▶ ASSIGNED TASK
Turn the lines starting with the one that contains "The image size" and going on through the one that contains "Describe the element" into a numbered list, skipping blank lines. Leave the pictures out of your answer.

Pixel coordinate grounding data

##############################

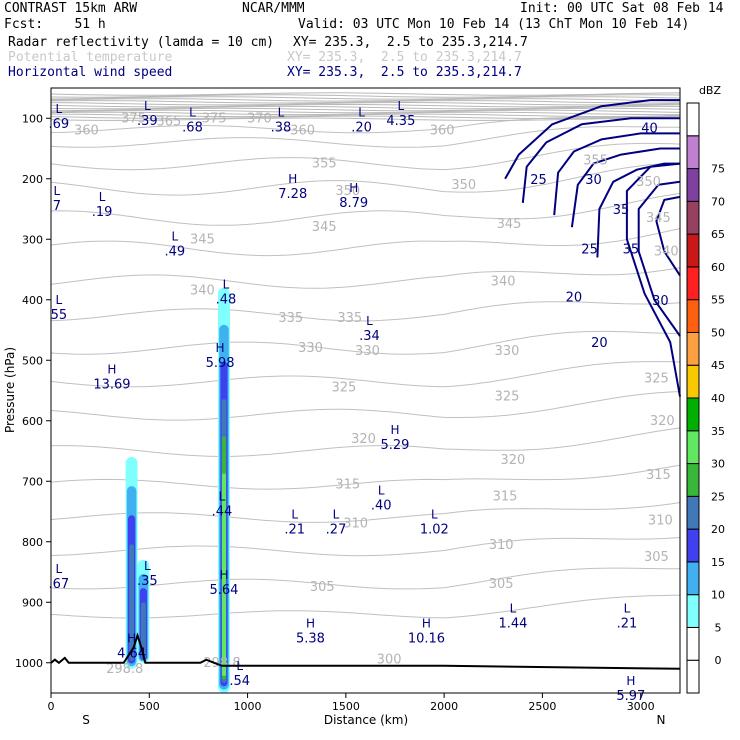  What do you see at coordinates (174, 252) in the screenshot?
I see `extremum-value: .49` at bounding box center [174, 252].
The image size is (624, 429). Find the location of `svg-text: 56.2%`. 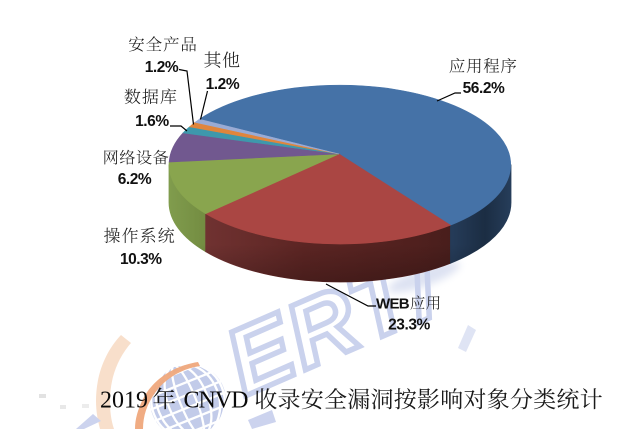

svg-text: 56.2% is located at coordinates (484, 88).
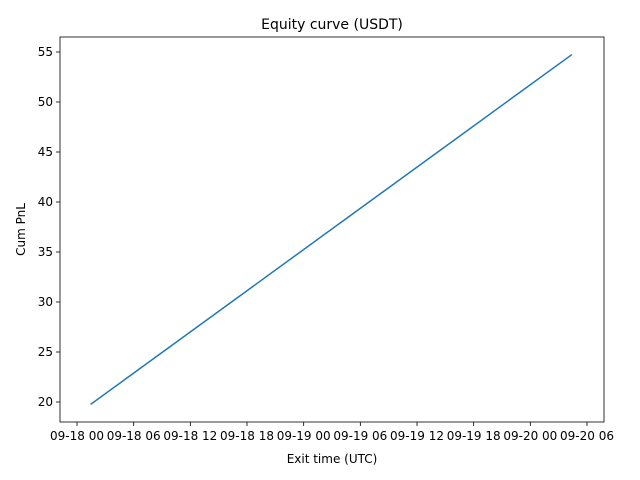  Describe the element at coordinates (46, 102) in the screenshot. I see `y-tick-label: 50` at that location.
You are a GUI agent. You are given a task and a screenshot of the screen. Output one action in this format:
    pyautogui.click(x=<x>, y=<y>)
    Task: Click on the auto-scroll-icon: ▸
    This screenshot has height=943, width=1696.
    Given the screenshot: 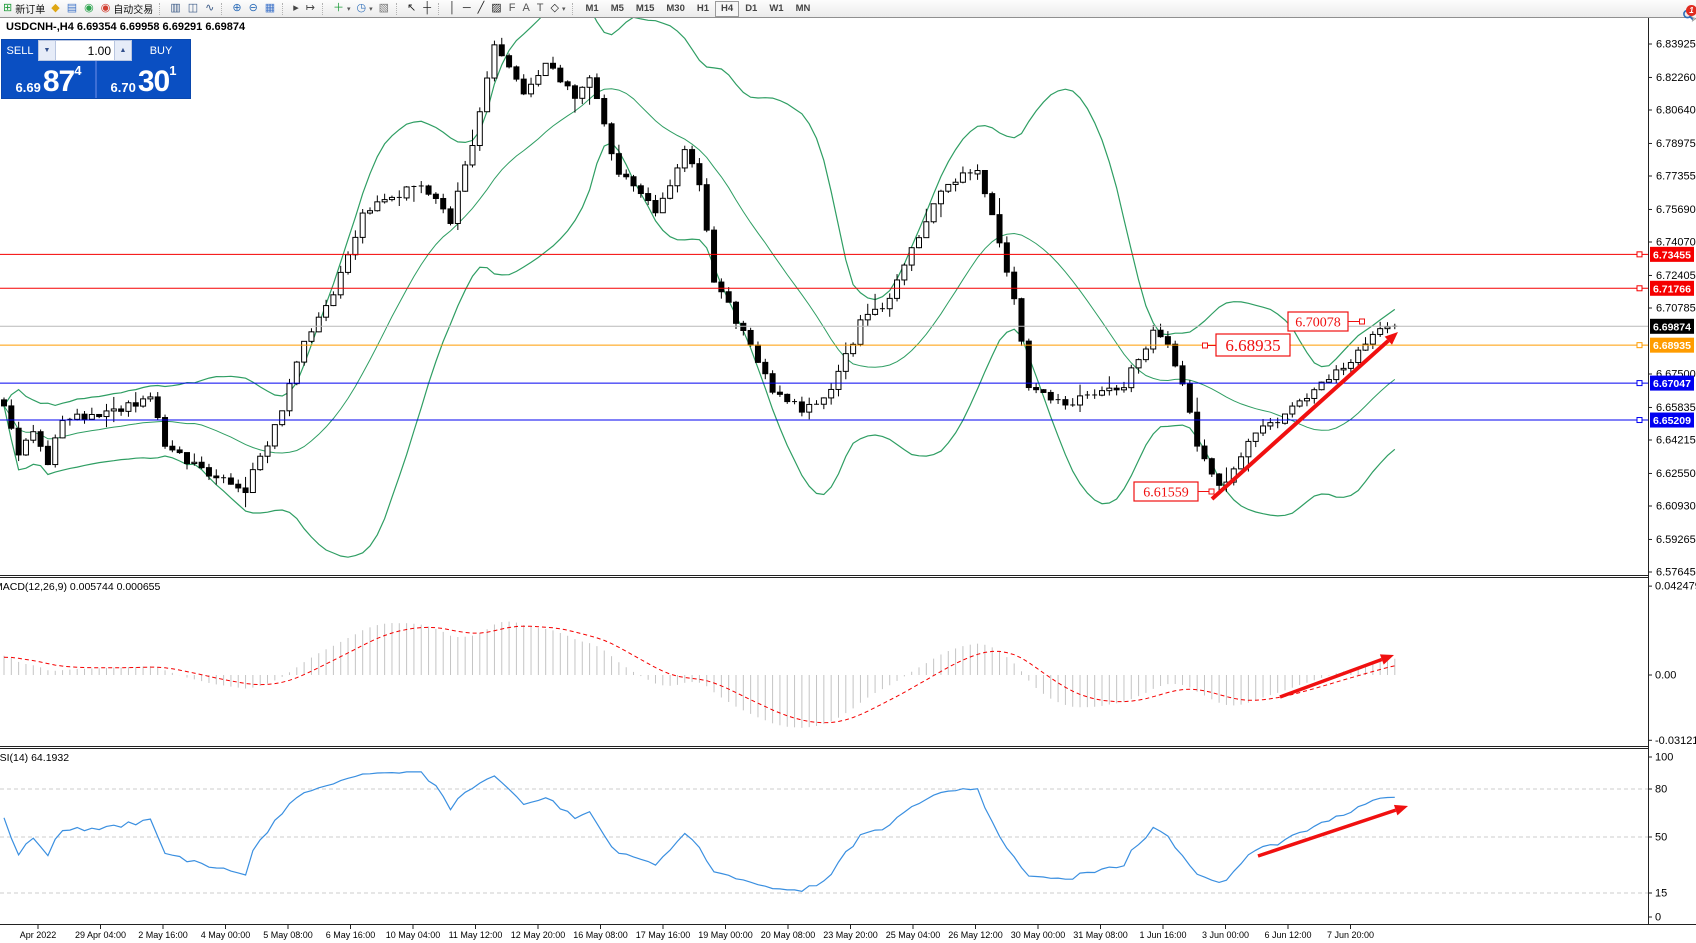 What is the action you would take?
    pyautogui.click(x=296, y=8)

##############################

▶ OUTPUT FOR THIS EXERCISE
1. The image size is (624, 429). Find the location of `svg-text: 56.2%`. 
2. svg-text: 56.2% is located at coordinates (484, 88).
3.   Describe the element at coordinates (46, 102) in the screenshot. I see `y-tick-label: 50` at that location.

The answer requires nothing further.